Here we are, just living in the first draft of Creation, which was made by some great artist, who is now getting ready to tear it apart. In this first draft of the world, a woman named Mira leaves home to study. There, she meets Annie, whose tremendous power opens Mira's chest like a portal—to what, she doesn't know. When Mira is older, her beloved father dies, and his spirit passes into her. Together, they become a leaf on a tree. But photosynthesis gets boring, and being alive is a problem that cannot be solved, even by a leaf. Eventually, Mira must remember the human world she's left behind, including Annie, and choose whether or not to return.
Part bonkers cosmology and part contemporary parable ... A creation myth viewed through the keyhole-size aperture of a single life ... Different modalities of love, and all the inexact, invigorating and frustrating ways in which they combine, drive the pathos of the book as well as its most phenomenal moments of exultation, moments where meaning crackles and flares ... The book’s plot is loose but sturdy: Like a fishing net, it stretches to hold more than initially seemed possible ... It is unsatisfying to summarize all these things: They happen with less color and less vitality in the retelling than they do on the page, where they are buoyed by a dazzling assortment of questions, curiosities and wild propositions that betray the author’s agile and untamed mind ... Pure Colour reaches farther and grabs at more diffuse, abstract material, rendering its world in a comparatively lower resolution ... But in doing so it brings into view a certain organic and ecstatic wholeness: bright splashes of feeling and folly, of grief and loss ... This book embraces the blissful and melancholy inevitability of being the type of person you are, and of allowing life to shape you in ways you can’t control or predict ... The category of the 'big book' in literature can often seem monolithic: a fetish object telegraphing excellence, a genre represented often literally by door-stopper page counts, and by names so famous they hardly need to be mentioned again here. But there are certain books that possess a different strain of vastness, elliptical and elusive, the way the coiled interior of a conch seems to contain the roar of the sea. In these works, you sense the subtle expansiveness of an individual life ... Though Pure Colour is a slim volume, approximately the thickness of a nice slice of sourdough bread, it holds within it a taste of something that defies classification.
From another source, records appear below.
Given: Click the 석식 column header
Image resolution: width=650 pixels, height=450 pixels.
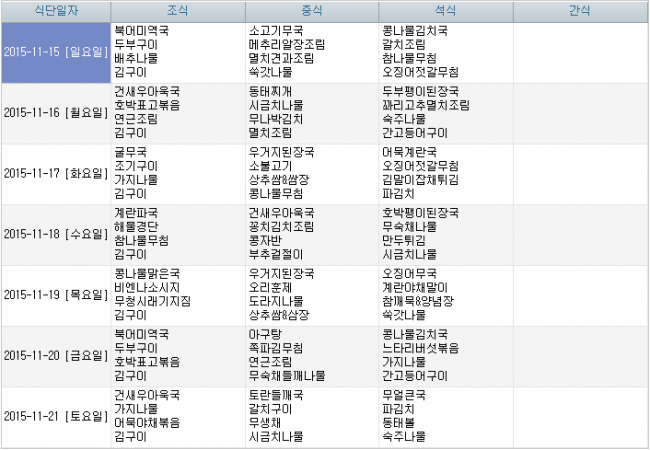Looking at the screenshot, I should (x=445, y=11).
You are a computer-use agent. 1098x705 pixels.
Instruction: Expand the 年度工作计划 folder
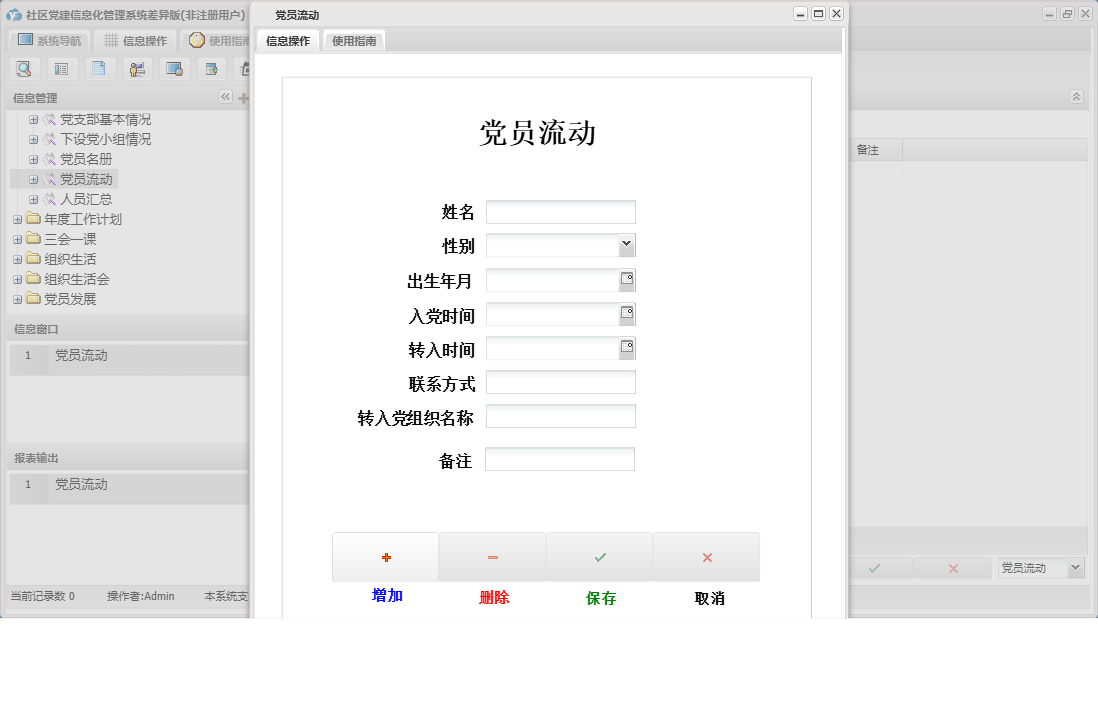point(16,218)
There are aspects of “Pure Colour” that seem merely whimsical or dippy, but the long passages that flow from the death scene, and the fables invented to encompass and poeticize it, are by far the best writing Ms. Heti has ever done and alone make this book well worth reading. These chapters are forthright, attentive, unembarrassed, radiant with wonder, serious yet feather-light—and, to me, courageous in their willingness to plunge so wholeheartedly into the unknowable ... the fantastical quality of Pure Colour has given her the unfettered freedom to create, in the knowledge that every creation can only be provisional, a flawed first draft. Uncertainty is the paradoxical binding agent of Ms. Heti’s myth-making and this lovely book.
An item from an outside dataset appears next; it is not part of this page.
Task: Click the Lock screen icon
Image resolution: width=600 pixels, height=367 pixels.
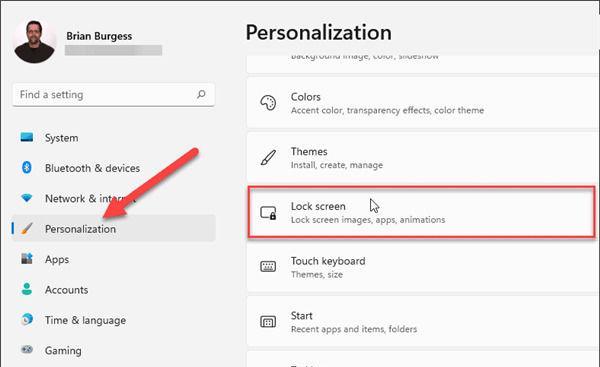Action: point(268,212)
What comfort...to enter the bizarrely relevant universe of Sheila Heti’s new novel ... The story moves relatively seamlessly through...abstractions and into the everyday of living ... Plot is not the reason we keep reading Heti’s novels. Although to say so also shortchanges their artistry. All of them have shape, accrue meaning and momentum over time ... If Annie is not quite fully formed, this feels a part of the project ... She does not ever feel like a real person, but then neither do lots of people we interact with fleetingly. Neither, for that matter, do those we worship or use as catalysts, especially if we are the kind who identify as bird ... Pure Colour is as much about making art as it is about living. It’s about the contradictions and complexities inherent in trying to do both at the same time ... It lingers and repeats itself instead of constantly bounding forward. It seems we’ve hit a point when the two highest compliments you can give a novel are that you read it in a single sitting and it hits all its beats, but this book achieves neither of those things. Instead, it made me reconsider what the particular container of the novel might hold inside of it: It dawdled and meandered ... If this book is a continued examination of Heti’s long-held obsessions...it is also a more mature take on those questions, more settled and retrospective. There’s more grief and earnestness, less sex. It feels both as thrillingly inventive as she’s ever been and also defiantly and satisfyingly middle-aged ... That is Heti’s genius: how fully she is able to show us that the tragedy of the world is all those minor losses gathering force. A single woman and her single loss, formally re-cast and sanctified within art, is also about all of us, mourning the whole world at the same time.